» Text segment

# How good is Wing Chung in self defence?



## Corporal Hicks (Jun 15, 2004)

I've just started Wing Chung, it seems really effective in self defence. Do I need to continuely pratice the techniques I learn so it becomes muscular reflexes and I dont need to think about it? 
Regards
Nick


----------



## spatulahunter (Jun 15, 2004)

Yes that would be the idea. Your best bet would be to ask your sifu what he thinks. But with most any martial art you repeat techniques until you have them mastered and they become reflexes


----------



## MA-Caver (Jun 15, 2004)

Corporal Hicks said:
			
		

> I've just started Wing Chung, it seems really effective in self defence. Do I need to continuely pratice the techniques I learn so it becomes muscular reflexes and I dont need to think about it?
> Regards
> Nick



I agree with spatula any art continually practised will be effective because they're reflexive movements. 
Makes me wonder though... why did you ask the question in the first place when you noted the effectiveness already? heh... Whenever possible I plan to resume my own Wing-chun training. 
 :asian:


----------



## arnisandyz (Jun 15, 2004)

Corporal Hicks said:
			
		

> Do I need to continuely pratice the techniques I learn so it becomes muscular reflexes and I dont need to think about it?
> 
> After a while, the "seeing-thinking-doing" gradually becomes "seeing-doing" because your muscles seem to "know" and "remember" just what to do. What you're learning now is speed, i.e. how to perform the task carefully and quickly. That's muscle memory.
> 
> ...


----------



## brothershaw (Jun 15, 2004)

Or to make simpler doing something often enough that you eliminate the conscious thought before doing the action.


----------



## hedgehogey (Jun 15, 2004)

Wing chun is as effective as you make it. Do it static, with a lot of dead patterns and you won't go very far. 

Do it alive, with full contact sparring and you will.


----------



## sungkit (Jun 16, 2004)

Wing chun is like anything else worth having....you have to investthe time and effort in learning and then refining the knowledge, skills and ability.

Having trained in wing chun under several teachers, I have found it to be excellent in the street when it is put to the test as long as it has been trained the correct way. And that means not spending time concentrating on training the techniques against another wing chun practitioner. Train the techniques against boxers, kickboxers, untrained guys. Not everyone that you are likely to encounter is going to fight you with wing chun.

» Data excerpt
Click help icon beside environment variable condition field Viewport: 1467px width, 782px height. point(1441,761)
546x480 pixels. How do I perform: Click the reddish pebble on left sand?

» Task requirements
1) Reproduce the passage of the Wing Chun thread starting with "Makes me wonder" and going on through "arnisandyz (Jun 15, 2004)".
2) Give the username of every poster in the Wing Chun thread.

» Task-by-task solutions
1)
Makes me wonder though... why did you ask the question in the first place when you noted the effectiveness already? heh... Whenever possible I plan to resume my own Wing-chun training. 
 :asian:


----------



## arnisandyz (Jun 15, 2004)

2)
Corporal Hicks
spatulahunter
MA-Caver
arnisandyz
brothershaw
hedgehogey
sungkit